- Origin: Virginia, U.S.
- Genres: Hip-hop
- Years active: 1998–present
- Labels: Wu-Tang
- Members: Joe Mafia Myalansky Napoleon

= Wu-Syndicate =

Hip-hop group from Virginia, US

Wu-Syndicate is a group from Virginia consisting of Joe Mafia, Napoleon, and Myalansky (who named himself after the gangster Meyer Lansky). They were originally called Crime Syndicate but changed their name to Wu-Syndicate when they signed to Wu-Tang Records and became Wu-Tang Clan affiliates.

After debuting on the compilation Wu-Tang Killa Bees: The Swarm in 1998, their self-titled debut album Wu-Syndicate was released in 1999 on both Wu-Tang Records and their own label Slot Time Records. The album was, like most releases from Wu-Tang Clan affiliates during this time enjoyed moderately successful sales with the single "Where Wuz Heaven" going gold.
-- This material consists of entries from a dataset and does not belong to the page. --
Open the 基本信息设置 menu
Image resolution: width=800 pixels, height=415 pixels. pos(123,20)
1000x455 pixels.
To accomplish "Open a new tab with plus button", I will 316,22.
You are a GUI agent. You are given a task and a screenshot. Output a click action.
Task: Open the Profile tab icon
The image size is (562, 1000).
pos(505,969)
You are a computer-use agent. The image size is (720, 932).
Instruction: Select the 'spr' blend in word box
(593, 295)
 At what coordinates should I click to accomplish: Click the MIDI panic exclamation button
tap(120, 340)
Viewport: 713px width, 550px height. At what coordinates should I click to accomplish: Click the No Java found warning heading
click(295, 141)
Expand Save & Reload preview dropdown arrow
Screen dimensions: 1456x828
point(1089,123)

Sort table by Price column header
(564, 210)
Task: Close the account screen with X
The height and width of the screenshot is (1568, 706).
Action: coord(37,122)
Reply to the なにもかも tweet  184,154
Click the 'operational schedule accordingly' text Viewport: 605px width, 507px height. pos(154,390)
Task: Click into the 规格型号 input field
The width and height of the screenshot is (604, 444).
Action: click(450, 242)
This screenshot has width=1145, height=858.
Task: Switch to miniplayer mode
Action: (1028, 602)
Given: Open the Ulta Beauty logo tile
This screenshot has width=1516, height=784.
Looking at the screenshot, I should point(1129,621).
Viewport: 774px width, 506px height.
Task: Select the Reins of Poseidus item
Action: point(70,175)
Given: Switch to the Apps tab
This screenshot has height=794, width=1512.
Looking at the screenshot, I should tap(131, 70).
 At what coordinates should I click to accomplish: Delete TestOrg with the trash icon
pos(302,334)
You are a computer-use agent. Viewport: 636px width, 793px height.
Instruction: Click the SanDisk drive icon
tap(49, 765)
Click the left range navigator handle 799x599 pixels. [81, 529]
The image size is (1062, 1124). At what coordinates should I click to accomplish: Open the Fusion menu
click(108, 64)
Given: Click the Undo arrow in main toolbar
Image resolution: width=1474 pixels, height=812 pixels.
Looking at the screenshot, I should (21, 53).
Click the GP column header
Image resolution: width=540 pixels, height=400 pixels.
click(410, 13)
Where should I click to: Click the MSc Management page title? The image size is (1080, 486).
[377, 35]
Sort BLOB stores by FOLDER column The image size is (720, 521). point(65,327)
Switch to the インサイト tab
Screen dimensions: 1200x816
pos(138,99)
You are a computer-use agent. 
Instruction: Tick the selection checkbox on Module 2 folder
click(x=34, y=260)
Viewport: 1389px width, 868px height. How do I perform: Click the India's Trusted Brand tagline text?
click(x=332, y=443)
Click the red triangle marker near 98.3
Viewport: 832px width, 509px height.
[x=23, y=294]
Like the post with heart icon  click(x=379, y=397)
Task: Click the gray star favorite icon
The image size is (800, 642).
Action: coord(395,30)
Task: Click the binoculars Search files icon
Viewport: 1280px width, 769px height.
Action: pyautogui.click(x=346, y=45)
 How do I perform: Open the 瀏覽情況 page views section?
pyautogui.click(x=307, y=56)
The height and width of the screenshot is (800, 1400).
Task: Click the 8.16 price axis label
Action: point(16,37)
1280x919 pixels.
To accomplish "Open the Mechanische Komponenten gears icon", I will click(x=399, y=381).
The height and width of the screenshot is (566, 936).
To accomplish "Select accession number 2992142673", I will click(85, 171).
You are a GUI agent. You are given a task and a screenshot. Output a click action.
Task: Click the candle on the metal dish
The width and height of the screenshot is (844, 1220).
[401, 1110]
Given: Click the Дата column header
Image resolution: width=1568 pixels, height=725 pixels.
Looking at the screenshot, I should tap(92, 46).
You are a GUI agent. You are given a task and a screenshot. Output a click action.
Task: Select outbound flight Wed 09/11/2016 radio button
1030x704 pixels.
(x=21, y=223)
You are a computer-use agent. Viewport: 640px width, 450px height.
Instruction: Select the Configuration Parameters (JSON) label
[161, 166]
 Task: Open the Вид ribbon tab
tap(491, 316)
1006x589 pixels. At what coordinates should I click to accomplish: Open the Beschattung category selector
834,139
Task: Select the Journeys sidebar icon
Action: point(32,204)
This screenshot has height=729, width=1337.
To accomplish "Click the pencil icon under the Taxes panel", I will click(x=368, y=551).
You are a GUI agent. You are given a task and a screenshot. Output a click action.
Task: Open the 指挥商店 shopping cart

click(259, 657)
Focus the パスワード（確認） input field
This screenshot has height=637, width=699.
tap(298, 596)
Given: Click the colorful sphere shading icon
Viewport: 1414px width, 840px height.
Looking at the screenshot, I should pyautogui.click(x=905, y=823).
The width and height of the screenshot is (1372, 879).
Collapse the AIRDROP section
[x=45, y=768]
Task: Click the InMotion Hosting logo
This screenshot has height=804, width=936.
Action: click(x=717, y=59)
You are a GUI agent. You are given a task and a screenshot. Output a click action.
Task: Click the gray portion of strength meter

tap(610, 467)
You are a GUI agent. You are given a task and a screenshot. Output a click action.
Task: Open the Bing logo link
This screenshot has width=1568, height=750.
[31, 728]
Soon after the release there was a dispute of an unknown origin between the group and Wu-Tang Records and the group briefly changed their name to The Syndicate until 2009 with eventual reconciliation and the release of their second official album Grimlenz, produced mostly by Antagonist Dragonspit of Virginia Beach, VA. Both Myalansky and Napoleon continue to work with Joe Mafia but have refused to work with each other since the release of their first album. In an interview Napoleon stated that though they have always clashed, "Mya is still my dude though regardless". The group has maintained ties with various members of the Wu-Tang Family.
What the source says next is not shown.